** Working data **
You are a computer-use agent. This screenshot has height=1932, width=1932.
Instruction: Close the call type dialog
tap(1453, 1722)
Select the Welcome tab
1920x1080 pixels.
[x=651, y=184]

** Directions **
From the first line to the last, copy the records exactly as they appear above.

** Completed task **
You are a computer-use agent. This screenshot has height=1932, width=1932.
Instruction: Close the call type dialog
tap(1453, 1722)
Select the Welcome tab
1920x1080 pixels.
[x=651, y=184]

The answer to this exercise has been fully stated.